Brest, The Supreme Court, 1975 Term — Foreword: In Defense of the Antidiscrimination Principle, 90 Harv. L. Rev. 1, 7 (1976). See also Note, Racial Vote Dilution in Multimember Districts: The Constitutional Standard After Washington v. Davis, 76 Mich. L. Rev. 694, 716-719 (1978).
The plurality, ante, at 74r-75, n. 21, indicates that on remand the lower courts are to examine the evidence in these cases under the discriminatory-intent standard of Personnel Administrator of Mass. v. Feeney, 442 U. S. 256 (1979), and may conclude that this test is met by proof of the refusal of Mobile’s state-legislative delegation to stimulate the passage *140of legislation changing Mobile’s city government into a mayor-council system in which council members are elected from single-member districts. The plurality concludes, then, only that the District Court and the Court of Appeals in each of the present cases evaluated the evidence under an improper legal standard, and not that the evidence fails to support a claim under Feeney, supra. When the lower courts examine these cases under the Feeney standard, they should, of course, recognize the relevancy of the plaintiffs’ evidence that vote dilution was a foreseeable and natural consequence of the maintenance of the challenged multimember districting, and that officials have apparently exhibited selective racial sympathy and indifference. Cf. Dayton Board of Education v. Brinkman, 443 U. S. 526 (1979); Columbus Board of Education v. Penick, 443 U. S. 449 (1979).
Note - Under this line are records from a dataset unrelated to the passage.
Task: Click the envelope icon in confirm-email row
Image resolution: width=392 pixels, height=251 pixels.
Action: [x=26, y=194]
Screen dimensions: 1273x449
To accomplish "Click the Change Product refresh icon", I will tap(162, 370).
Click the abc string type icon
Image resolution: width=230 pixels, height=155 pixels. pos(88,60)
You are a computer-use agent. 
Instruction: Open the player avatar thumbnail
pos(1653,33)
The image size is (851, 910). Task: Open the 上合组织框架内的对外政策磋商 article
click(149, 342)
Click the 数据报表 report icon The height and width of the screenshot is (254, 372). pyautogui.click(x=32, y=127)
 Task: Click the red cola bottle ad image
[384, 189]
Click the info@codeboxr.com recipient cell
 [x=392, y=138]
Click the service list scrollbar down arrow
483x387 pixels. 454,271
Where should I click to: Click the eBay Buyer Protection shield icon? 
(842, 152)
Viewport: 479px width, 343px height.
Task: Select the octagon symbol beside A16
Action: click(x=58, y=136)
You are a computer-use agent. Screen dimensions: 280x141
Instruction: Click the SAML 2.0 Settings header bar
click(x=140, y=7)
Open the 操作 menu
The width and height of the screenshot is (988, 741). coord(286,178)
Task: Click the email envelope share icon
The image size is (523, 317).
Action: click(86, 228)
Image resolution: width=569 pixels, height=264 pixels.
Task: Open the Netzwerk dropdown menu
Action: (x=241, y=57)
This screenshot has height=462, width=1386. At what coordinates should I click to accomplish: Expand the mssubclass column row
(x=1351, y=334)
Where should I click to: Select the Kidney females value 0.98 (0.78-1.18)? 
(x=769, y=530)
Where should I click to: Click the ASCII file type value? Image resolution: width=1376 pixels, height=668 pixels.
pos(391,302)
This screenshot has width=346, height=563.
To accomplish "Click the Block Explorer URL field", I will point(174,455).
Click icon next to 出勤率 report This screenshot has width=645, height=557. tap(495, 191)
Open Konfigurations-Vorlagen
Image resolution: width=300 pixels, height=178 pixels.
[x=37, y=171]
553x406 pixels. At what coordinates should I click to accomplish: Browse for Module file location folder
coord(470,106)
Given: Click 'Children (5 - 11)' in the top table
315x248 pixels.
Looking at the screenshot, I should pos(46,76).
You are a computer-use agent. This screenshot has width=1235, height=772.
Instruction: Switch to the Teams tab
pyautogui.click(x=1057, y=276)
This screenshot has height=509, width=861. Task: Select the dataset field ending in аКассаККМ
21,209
Finally, it is important not to confuse the differing views the plurality and I have on the elements of proving unconstitutional vote dilution. The plurality concludes that proof of intentional discrimination, as defined in Feeney, supra, is necessary to support such a claim. The plurality finds this requirement consistent with the statement in White v. Regester, 412 U. S., at 766, that unconstitutional, vote dilution does not occur simply because a minority has not been able to elect representatives in proportion to its voting potential. The extra necessary element, according to the plurality, is a showing of discriminatory intent. In the plurality’s view, the evidence presented in White going beyond mere proof of under-representation of the minority properly supported an inference that the multimember districting scheme in question was tainted with a discriminatory purpose.
The plurality’s approach should be satisfied, then, by proof that an electoral scheme enacted with a discriminatory purpose effected a retrogression in the minority’s voting power. Cf. Beer v. United States, 425 U. S. 130, 141 (1976). The standard should also be satisfied by proof that a scheme maintained for a discriminatory purpose has the effect of submerging minority electoral influence below the level it would have under a reasonable alternative scheme.
The plurality does not address the question whether proof of discriminatory effect is necessary to support a vote-dilution claim. It is clear from the above, however, that if the Court at some point creates such a requirement, it would be satisfied by proof of mere disproportionate impact. Such a requirement would be far less stringent than the burden of proof re*141quired under the rather, rigid discriminatory-effects test I find in White v. Regester, supra. See n. 7, supra, and accompanying text.